Re: [zfs-discuss] ZFS + fsck

Jason King Sun, 08 Nov 2009 13:19:26 -0800

On Sun, Nov 8, 2009 at 7:55 AM, Robert Milkowski <mi...@task.gda.pl> wrote:
>
> fyi
>
> Robert Milkowski wrote:
>>
>> XXX wrote:
>>>
>>> | Have you actually tried to roll-back to previous uberblocks when you
>>> | hit the issue?  I'm asking as I haven't yet heard about any case
>>> | of the issue witch was not solved by rolling back to a previous
>>> | uberblock. The problem though was that the way to do it was "hackish".
>>>
>>>  Until recently I didn't even know that this was possible or a likely
>>> solution to 'pool panics system on import' and similar pool destruction,
>>> and I don't have any tools to do it. (Since we run Solaris 10, we won't
>>> have official support for it for quite some time.)
>>>
>>
>> I wouldn't be that surprised if this particular feature would actually be
>> backported to S10 soon. At least you may raise a CR asking for it - maybe
>> you will get an access to IDR first (I'm not saying there is or isn't
>> already one).
>>
>>>  If there are (public) tools for doing this, I will give them a try
>>> the next time I get a test pool into this situation.
>>>
>>
>> IIRC someone send one to the zfs-discuss list some time ago.

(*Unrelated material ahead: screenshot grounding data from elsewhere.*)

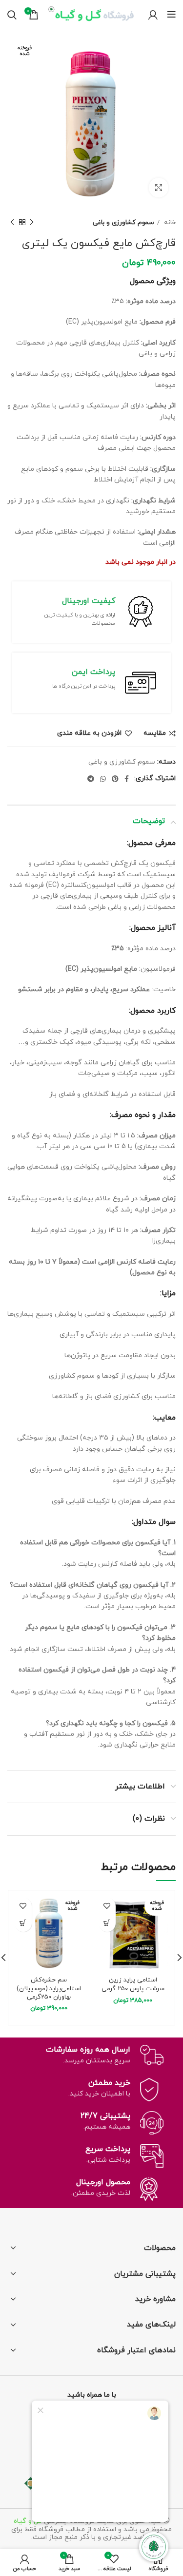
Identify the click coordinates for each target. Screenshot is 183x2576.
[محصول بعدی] (12, 223)
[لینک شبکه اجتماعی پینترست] (115, 778)
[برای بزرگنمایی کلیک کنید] (158, 187)
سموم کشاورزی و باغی (123, 222)
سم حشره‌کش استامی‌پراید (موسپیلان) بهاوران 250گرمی (49, 1988)
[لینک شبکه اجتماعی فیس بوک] (127, 778)
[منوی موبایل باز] (172, 14)
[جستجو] (11, 14)
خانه (169, 222)
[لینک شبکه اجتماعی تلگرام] (90, 778)
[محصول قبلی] (32, 223)
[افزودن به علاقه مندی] (107, 1906)
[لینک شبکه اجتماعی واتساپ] (103, 778)
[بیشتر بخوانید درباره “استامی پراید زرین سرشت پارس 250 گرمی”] (107, 1923)
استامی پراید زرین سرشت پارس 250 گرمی (133, 1984)
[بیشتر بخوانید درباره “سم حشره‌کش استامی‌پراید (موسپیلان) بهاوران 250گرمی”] (23, 1923)
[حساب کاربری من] (153, 14)
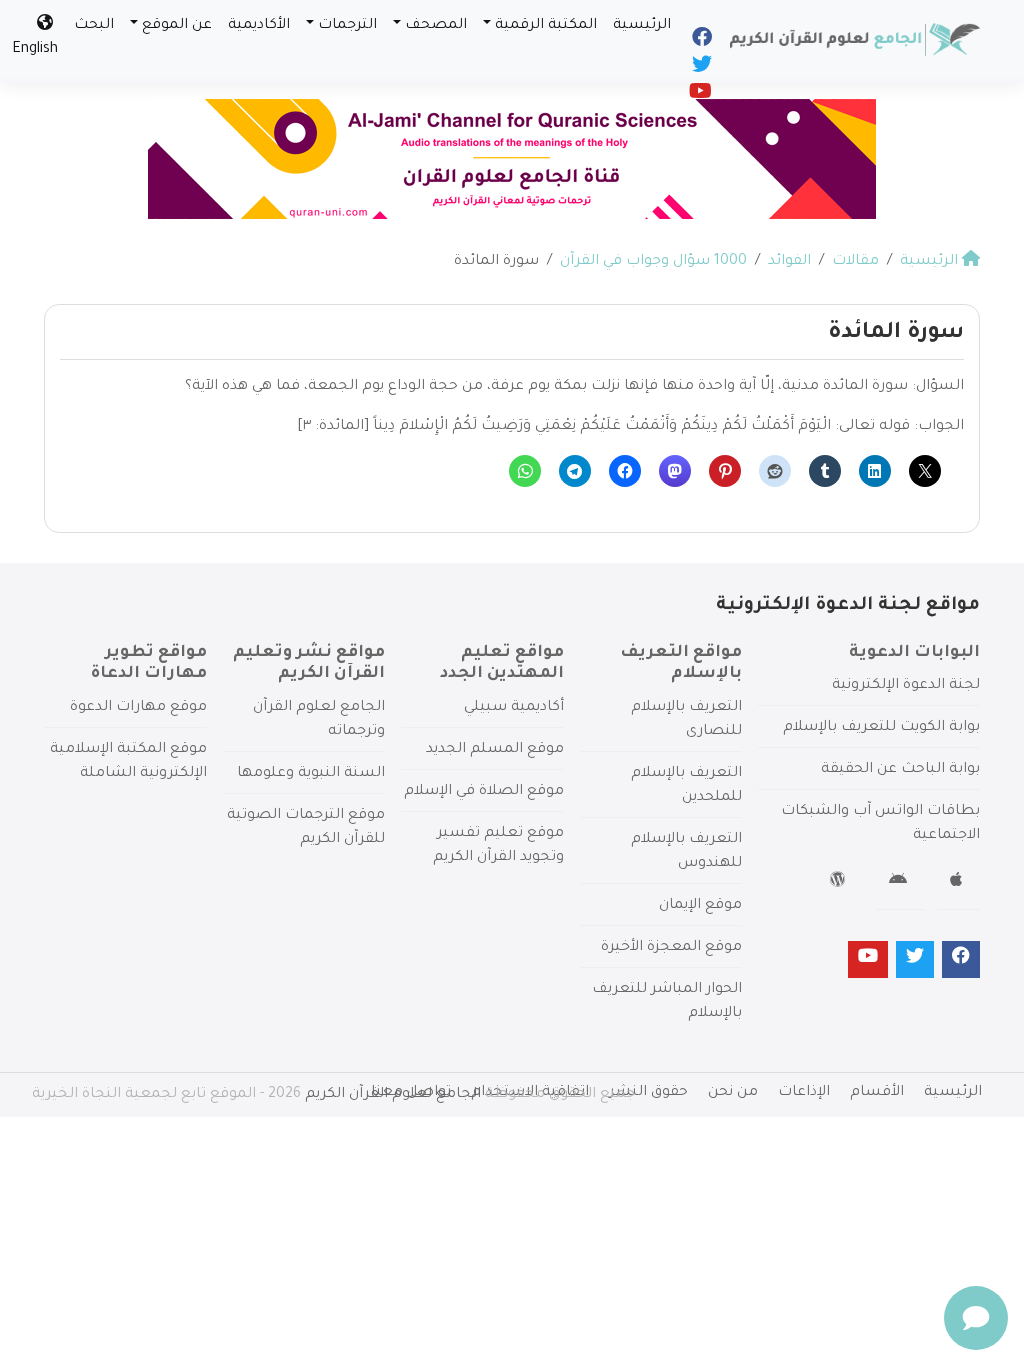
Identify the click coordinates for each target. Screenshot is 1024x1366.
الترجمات (347, 26)
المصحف (436, 26)
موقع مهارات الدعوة (138, 708)
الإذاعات (804, 1093)
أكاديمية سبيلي (514, 708)
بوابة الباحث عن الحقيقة (900, 770)
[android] (900, 883)
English (35, 50)
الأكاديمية (259, 26)
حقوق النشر (648, 1093)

>> Then usually you will also need to poke with zdb.
>> A sketchy and unsupported procedure was discussed on the list as well.
>> Look at the archives.
>>
>>> | The bugs which prevented importing a pool in some circumstances were
>>> | really "annoying" but lets face it - it was bound to happen and they
>>> | are just bugs which are getting fixed. ZFS is still young after all.

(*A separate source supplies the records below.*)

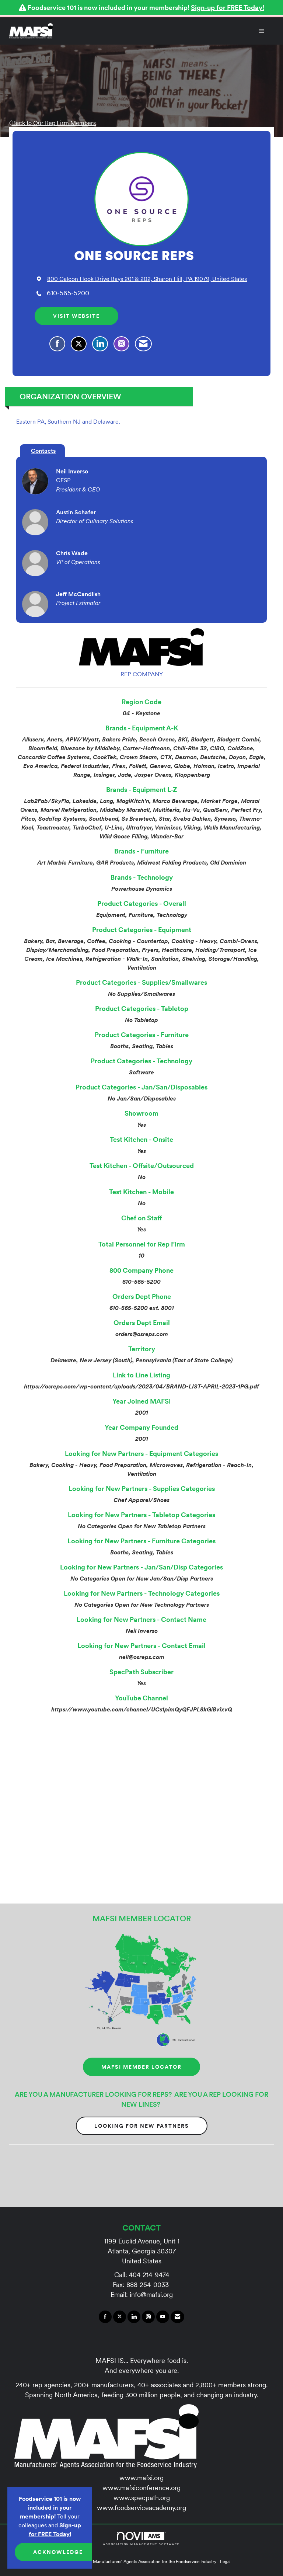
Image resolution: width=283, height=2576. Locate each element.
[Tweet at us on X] (119, 2317)
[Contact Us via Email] (177, 2317)
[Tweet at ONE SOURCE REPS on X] (79, 343)
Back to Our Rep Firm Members (54, 122)
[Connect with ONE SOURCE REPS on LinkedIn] (100, 343)
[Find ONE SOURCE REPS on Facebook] (57, 343)
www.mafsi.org (141, 2478)
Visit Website (76, 316)
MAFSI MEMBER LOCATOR (141, 2067)
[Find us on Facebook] (105, 2317)
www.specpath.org (141, 2497)
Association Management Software (141, 2543)
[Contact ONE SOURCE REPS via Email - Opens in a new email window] (143, 343)
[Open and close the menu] (162, 31)
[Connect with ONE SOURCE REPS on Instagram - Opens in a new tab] (121, 343)
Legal (225, 2561)
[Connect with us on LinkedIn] (133, 2317)
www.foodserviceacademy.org (141, 2507)
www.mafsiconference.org (141, 2487)
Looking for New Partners (141, 2126)
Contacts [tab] (43, 450)
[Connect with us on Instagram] (148, 2317)
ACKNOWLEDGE (58, 2552)
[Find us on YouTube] (162, 2317)
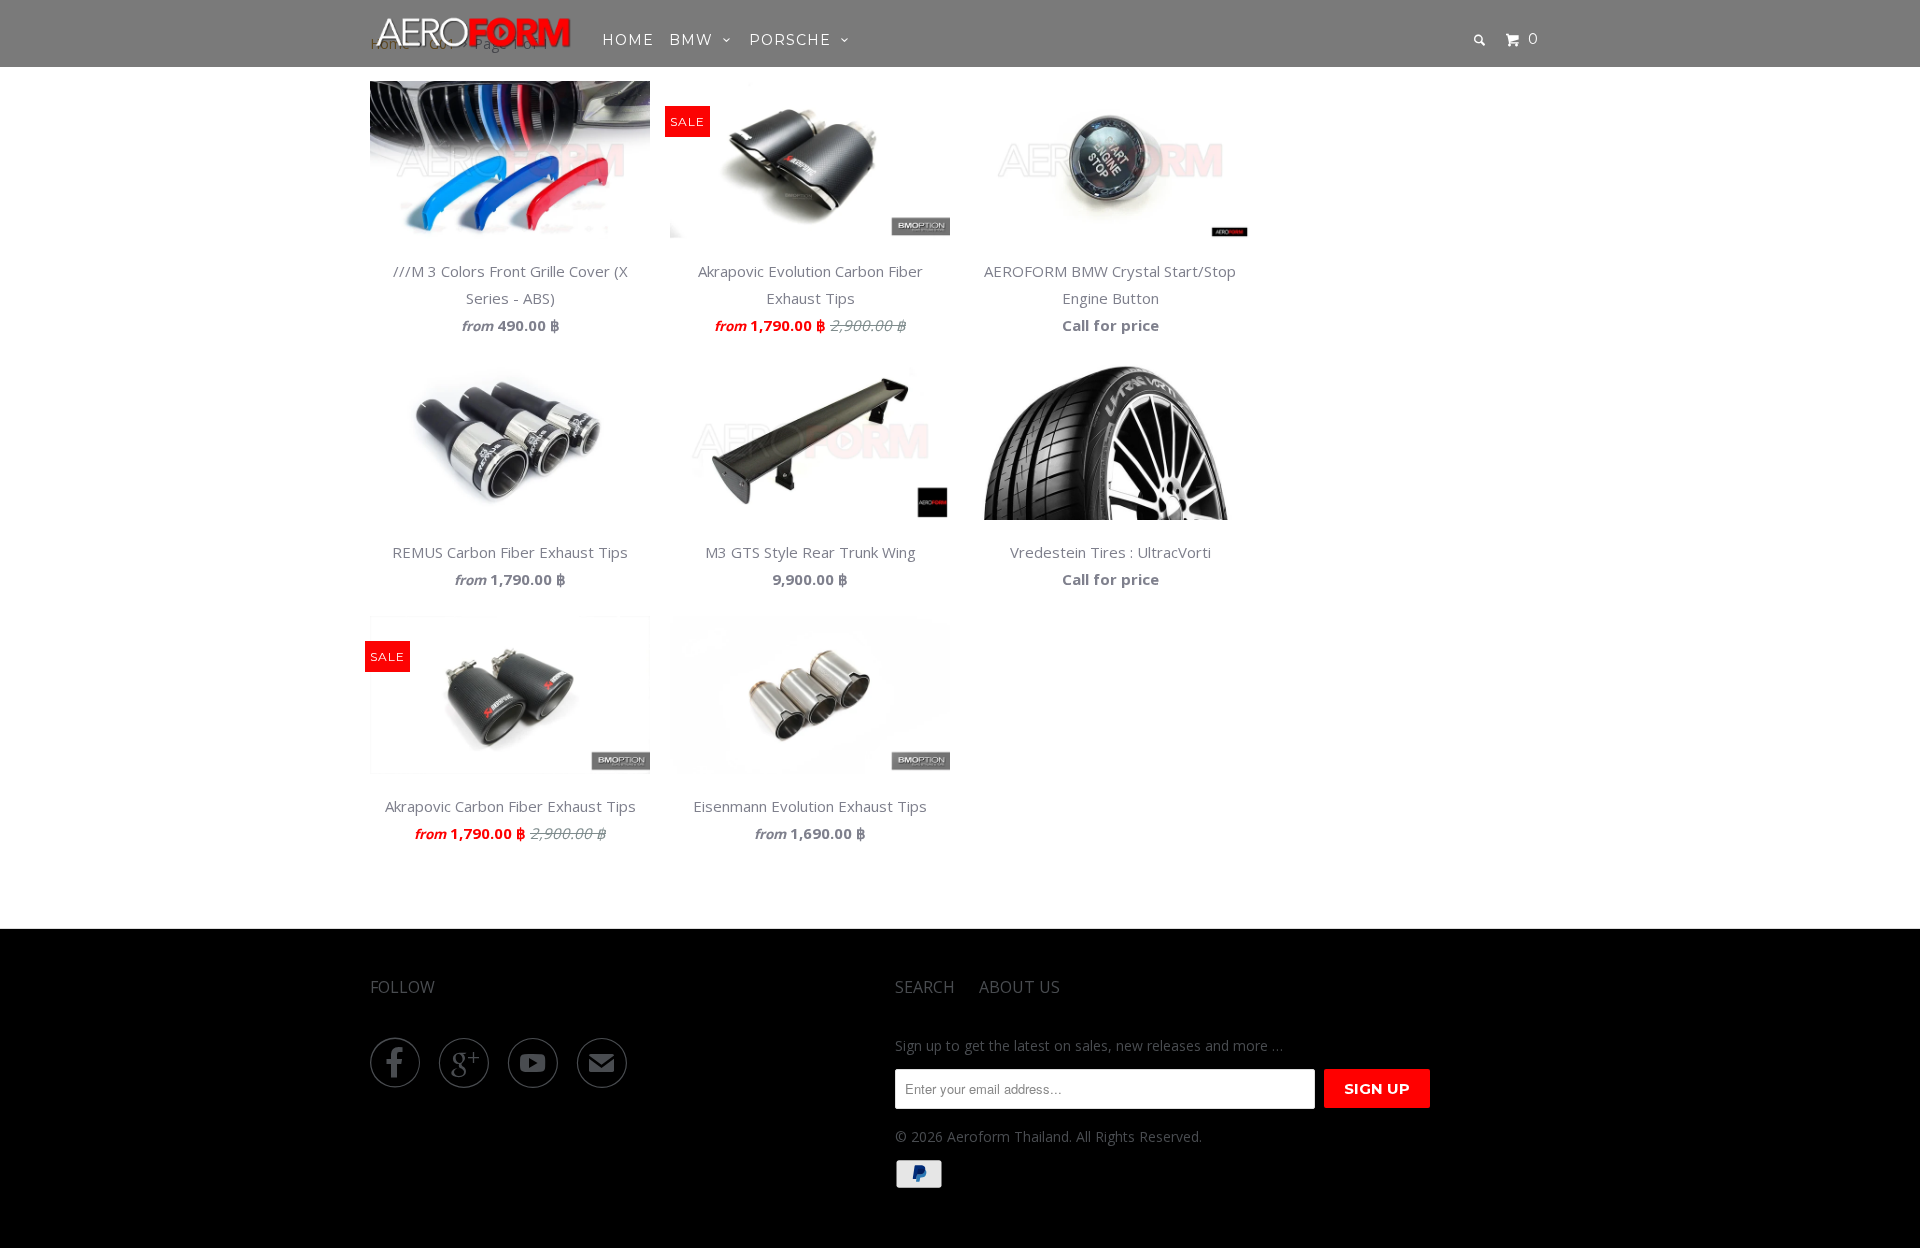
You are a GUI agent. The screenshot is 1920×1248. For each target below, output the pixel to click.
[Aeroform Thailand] (472, 32)
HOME (628, 40)
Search (925, 987)
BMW (696, 40)
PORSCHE (795, 40)
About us (1019, 987)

>>> | And when you google for data loss on other filesystems I'm sure you
>>> | will find lots of user testimonies - be it ufs, ext3, raiserfs or your
>>> | favourite one.
>>>
>>>  The difference between ZFS and those other filesystems is that with
>>> a few exceptions (XFS, ReiserFS), which sysadmins in the field didn't
>>> like either, those filesystems didn't generally lose *all* your data
>>> when something went wrong. Their official repair tools could usually
>>> put things back together to at least some extent.
>>>
>>
>> Generally they didn't although I've seen situation when entire ext2 and
>> ufs were lost and fsck was not able to get them even mounted (kernel panics
>> right after mounting them). In other occassion fsck was crashing the box in
>> yet another one fsck claimed everything was ok but then when doing backup
>> system was crashing (fsck can't really properly fix filesystem state - it is
>> more of guessing and sometimes it goes terribly wrong).
>>
>> But I agrre that generally with other file systems you can recover most or
>> all data just fine.
>> And generally it is the case with zfs - there were probably more bugs in
>> ZFS as it is much younger filesystem, but most of them were very quickly
>> fixed. And the uberblock one - I 100% agree then when you hit the issue and
>> didn't know about manual method to recover it was very bad - but it has
>> finally been fixed.
>>
>>> (Just as importantly, when they couldn't put things back together you
>>> could honestly tell management and the users 'we ran the recovery tools
>>> and this is all they could get back'. At the moment, we would have
>>> to tell users and management 'well, there are no (official) recovery
>>> tools...', unless Sun Support came through for once.)
>>>
>>
>> But these tools are built-in into zfs and are happening automatically and
>> with virtually 100% confidence that if something can be fixed it is fixed
>> correctly and if something is wrong it will be detected - thanks to
>> end-to-end checksumming of data and meta-data. The problem *was* that one
>> case scenario when rolling back to previous uberblock is required was not
>> implemented and required a complicated and undocumented procedure to follow.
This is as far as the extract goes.